Track 3: AI Digital Twins and Human Flourishing
Building upon our Future You project, which enabled simulated conversations with one's prospective future self, we are developing sophisticated models that authentically simulate human behavior and cognition. These "digital twin" systems represent a shift toward understanding the complex dynamics of human wellbeing and the nuanced ways humans interact with AI across diverse contexts. As these digital twins become more capable, the relationship will run in both directions. We will shape our twins, and our twins will shape us. A twin can be a mirror, a rehearsal partner, an advocate, a coach, or a glimpse of who we might become.
This track asks: how might an AI digital twin influence its biological counterpart, and can that influence be directed toward human flourishing?
Questions we are interested in:
- How does seeing yourself modeled by an AI change self-perception, identity, and agency?
- Can a twin help people rehearse difficult conversations, recover from setbacks, or build healthier habits?
- What are the effects on physiology and wellbeing, such as stress, sleep, and emotional regulation?
- What happens when a twin diverges from the person it represents, or persists after that person is gone? Who owns it, and who should be allowed to talk to it?
We think of flourishing broadly: health, meaning and purpose, close relationships, autonomy, character, and emotional wellbeing. Possible approaches include randomized controlled trials, wearable and physiological sensing, longitudinal diary studies, qualitative interviews, and the design of new twin interfaces and interventions.

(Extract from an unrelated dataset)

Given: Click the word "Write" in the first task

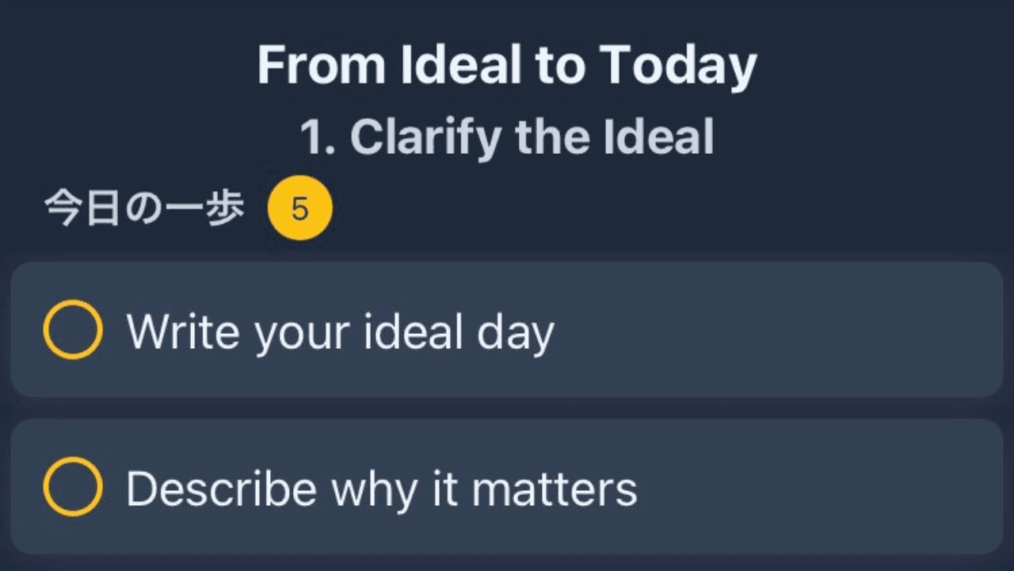Looking at the screenshot, I should pyautogui.click(x=183, y=331).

We welcome backgrounds in psychology (positive, clinical, health, social), behavioral science, affective computing, personal health technology, design, and ethics.
Track 4: Crazy but Cool
Some of the most important questions about humans and AI are ones nobody has thought to ask yet. This track is for them. We welcome applicants from any discipline, including the arts, humanities, neuroscience, design, anthropology, and fields we have not listed.
2025-2026 (Archived for reference)
Large Human Models: Building upon our Future You project, which enabled simulated conversations with one's prospective future self, we are developing sophisticated models that authentically simulate human behavior and cognition. These "digital twin" systems represent a shift toward understanding the complex dynamics of human wellbeing and the nuanced ways humans interact with AI across diverse contexts.

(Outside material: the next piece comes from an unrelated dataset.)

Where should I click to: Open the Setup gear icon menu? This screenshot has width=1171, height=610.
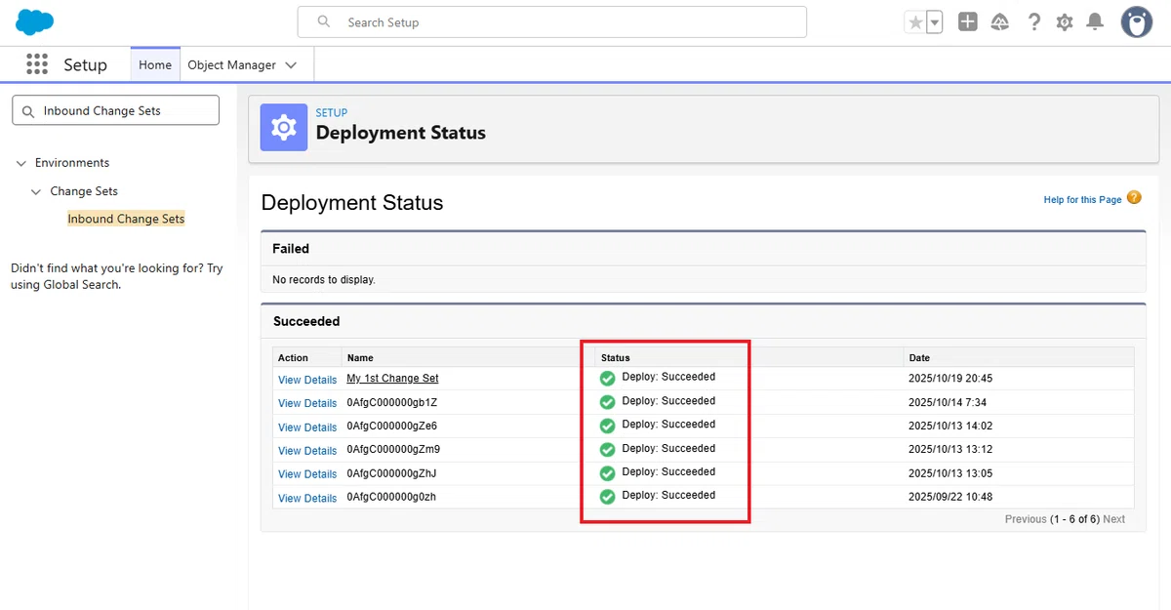(1065, 21)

Augmentation Interfaces: Extending our foundational work in AI-enhanced human learning, reasoning, and decision-making, we are designing next-generation interaction paradigms that amplify human capabilities while preserving individual autonomy. Our research examines how AI interfaces and modalities can enhance cognitive performance without compromising human agency or self-determination.
Interpretable Interactions: Leveraging advances in mechanistic interpretability, where researchers explore the relationships between neural activations and emergent model behaviors, we are exploring transparent human-AI interaction frameworks. This research explores how radical transparency in AI systems can simultaneously demystify model operations and empower users to develop sophisticated mental models of AI behavior, fostering more informed and effective human-AI collaboration.
Psychology of Human-AI Interactions: Building on our extensive investigations into the psychological dynamics of human-AI interactions, including how individuals process and respond to false AI explanations, how AI systems can systematically distort personal memories through the implantation of false recollections, and how intimate human-AI relationships profoundly affect emotional dependency and psychological wellbeing, we are mapping the emerging psychological phenomena that surface as AI becomes deeply embedded within human social and cognitive environments.
All of our research aims to develop systems and interventions that enable individuals to flourish with AI, while simultaneously informing policy development that promotes beneficial AI applications and safeguards against potential psychological harms in human-AI ecosystems.